Toma o pequeno-almoço de um rei, diziam os antigos e eles lá sabiam o que diziam. Porque o PA é, efetivamente, a refeição mais importante do dia e a qual, alguns de nós, menos importância damos. Quantas vezes, quantas, saí de casa sem comer? Não em criança, mas quando achei que já tinha altura para tomar decisões. Chegava à escola e malhava um folhado misto e um iced tea. Quantas, quantas vezes?

O PA é importante por várias razões: é a primeira refeição que damos ao nosso corpo depois de várias horas em jejum, influencia o metabolismo, ajuda-nos a estar concentrados durante o dia de escola ou de trabalho e funciona também como (des)regulador do apetite.

Hoje em dia, a não ser que esteja perante uma catástrofe natural, o que felizmente não tem acontecido, não saio de casa sem tomar o PA. Antigamente, tal como oiço muito dizer, não tinha grande apetite de manhã. Aprendi que é tudo uma questão de hábito e que o nosso corpo se acostuma ao que é bom.

Gosto de variar e por isso tenho várias opções para a minha refeição matinal: panquecas de aveia, cereais com bebida vegetal, papas de aveia, pão com fiambre de aves, omeletas de frango, atum ou salmão, ovos mexidos, torradas com queijo creme, chá, café. Anda tudo muito por aqui. Evito as frutas frescas, por me darem um pico de açúcar de absorção rápida e me fazerem ter fome mais depressa, mas, às vezes, lá como meia banana nas panquecas.
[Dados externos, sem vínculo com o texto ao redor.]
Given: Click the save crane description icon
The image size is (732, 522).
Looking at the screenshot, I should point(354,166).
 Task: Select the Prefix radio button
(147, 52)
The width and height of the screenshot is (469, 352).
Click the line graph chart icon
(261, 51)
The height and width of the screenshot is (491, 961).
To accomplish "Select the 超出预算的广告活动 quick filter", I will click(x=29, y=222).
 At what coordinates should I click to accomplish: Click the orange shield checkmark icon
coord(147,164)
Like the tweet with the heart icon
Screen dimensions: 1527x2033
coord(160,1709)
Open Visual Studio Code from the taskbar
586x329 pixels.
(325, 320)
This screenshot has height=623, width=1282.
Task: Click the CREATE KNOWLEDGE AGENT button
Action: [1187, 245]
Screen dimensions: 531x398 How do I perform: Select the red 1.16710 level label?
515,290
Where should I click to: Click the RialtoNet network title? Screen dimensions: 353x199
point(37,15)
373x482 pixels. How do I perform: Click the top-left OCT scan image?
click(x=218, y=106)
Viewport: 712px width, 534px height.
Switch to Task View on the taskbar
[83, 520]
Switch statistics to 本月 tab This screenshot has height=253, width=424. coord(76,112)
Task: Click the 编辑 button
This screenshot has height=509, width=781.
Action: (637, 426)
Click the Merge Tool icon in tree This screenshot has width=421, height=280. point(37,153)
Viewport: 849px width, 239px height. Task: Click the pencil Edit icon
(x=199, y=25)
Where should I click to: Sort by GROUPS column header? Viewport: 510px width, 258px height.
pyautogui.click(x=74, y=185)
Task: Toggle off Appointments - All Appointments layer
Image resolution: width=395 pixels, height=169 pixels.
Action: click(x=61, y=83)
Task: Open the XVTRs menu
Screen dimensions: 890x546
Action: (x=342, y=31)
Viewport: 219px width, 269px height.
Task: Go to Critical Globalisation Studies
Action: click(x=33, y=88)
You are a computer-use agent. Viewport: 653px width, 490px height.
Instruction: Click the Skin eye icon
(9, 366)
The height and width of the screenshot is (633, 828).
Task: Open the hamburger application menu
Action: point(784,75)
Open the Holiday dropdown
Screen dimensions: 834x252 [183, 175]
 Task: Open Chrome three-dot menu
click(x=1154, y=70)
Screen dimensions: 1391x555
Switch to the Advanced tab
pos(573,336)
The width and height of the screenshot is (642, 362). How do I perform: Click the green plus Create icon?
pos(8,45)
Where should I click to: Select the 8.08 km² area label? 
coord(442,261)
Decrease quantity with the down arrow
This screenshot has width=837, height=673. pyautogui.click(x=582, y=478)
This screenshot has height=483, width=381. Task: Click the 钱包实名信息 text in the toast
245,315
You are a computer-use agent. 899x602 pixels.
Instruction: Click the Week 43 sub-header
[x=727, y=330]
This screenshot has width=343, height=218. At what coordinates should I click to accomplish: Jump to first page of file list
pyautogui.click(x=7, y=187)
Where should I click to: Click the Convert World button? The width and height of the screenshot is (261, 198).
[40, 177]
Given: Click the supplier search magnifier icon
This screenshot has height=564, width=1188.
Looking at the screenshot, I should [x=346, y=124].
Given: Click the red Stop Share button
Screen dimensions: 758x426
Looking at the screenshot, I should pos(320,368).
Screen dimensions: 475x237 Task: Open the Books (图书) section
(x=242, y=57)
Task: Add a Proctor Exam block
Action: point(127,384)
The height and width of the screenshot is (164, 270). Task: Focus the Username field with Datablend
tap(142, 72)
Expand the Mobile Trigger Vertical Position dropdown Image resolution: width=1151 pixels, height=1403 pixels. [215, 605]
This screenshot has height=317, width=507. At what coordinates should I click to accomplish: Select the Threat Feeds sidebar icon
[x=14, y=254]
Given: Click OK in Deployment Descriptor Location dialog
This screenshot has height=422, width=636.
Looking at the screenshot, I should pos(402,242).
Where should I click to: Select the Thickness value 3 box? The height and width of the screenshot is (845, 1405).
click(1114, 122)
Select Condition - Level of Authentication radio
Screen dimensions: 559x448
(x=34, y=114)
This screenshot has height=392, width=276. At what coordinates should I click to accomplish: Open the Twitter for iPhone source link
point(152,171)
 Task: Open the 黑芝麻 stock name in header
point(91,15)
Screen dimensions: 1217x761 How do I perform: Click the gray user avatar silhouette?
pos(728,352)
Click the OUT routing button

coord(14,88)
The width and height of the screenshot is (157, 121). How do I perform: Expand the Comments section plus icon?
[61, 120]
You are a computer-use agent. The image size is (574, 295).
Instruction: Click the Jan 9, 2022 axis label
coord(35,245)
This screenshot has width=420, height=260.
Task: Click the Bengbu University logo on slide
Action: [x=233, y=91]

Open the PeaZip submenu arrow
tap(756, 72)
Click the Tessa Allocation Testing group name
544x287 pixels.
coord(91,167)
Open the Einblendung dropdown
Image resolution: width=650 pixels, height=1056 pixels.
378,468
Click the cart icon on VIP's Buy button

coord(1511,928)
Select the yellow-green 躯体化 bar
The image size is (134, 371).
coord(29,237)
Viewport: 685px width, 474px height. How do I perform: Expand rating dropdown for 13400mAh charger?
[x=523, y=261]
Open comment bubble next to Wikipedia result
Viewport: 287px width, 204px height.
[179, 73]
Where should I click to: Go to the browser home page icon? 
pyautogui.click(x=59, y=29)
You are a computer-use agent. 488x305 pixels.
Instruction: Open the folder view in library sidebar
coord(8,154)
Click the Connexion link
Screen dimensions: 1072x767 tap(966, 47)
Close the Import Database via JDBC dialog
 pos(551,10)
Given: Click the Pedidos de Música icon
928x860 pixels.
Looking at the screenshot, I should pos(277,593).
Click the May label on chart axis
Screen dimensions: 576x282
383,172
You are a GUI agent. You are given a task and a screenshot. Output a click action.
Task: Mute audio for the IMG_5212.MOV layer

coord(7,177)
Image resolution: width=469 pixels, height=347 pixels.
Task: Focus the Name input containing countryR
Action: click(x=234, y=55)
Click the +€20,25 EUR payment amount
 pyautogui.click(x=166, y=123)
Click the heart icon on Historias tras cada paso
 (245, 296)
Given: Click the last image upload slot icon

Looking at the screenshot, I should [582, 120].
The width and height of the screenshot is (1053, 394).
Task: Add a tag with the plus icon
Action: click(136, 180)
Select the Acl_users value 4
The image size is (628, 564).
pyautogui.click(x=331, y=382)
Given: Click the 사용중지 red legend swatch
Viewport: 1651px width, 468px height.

As necessidades que cada um tem ao PA depende muito de estilo de vida que apresenta. Se alguém passa o dia sentado no computador, talvez não precise de tanto sustento como alguém que passa o dia a conduzir de um lado para o outro, por exemplo.

O mais importante é que o PA inclua uma fonte de proteína saudável e hidratos de carbono de absorção lenta (como a aveia ou o pão escuro), para que nos sintamos saciados durante mais tempo. Importante também é que comamos coisas que nos saibam mesmo bem. Não vale a pena insistir na aveia, se aquilo não nos sabe a nada.

Posto isto, como estamos de pequenos-almoços por esses lados?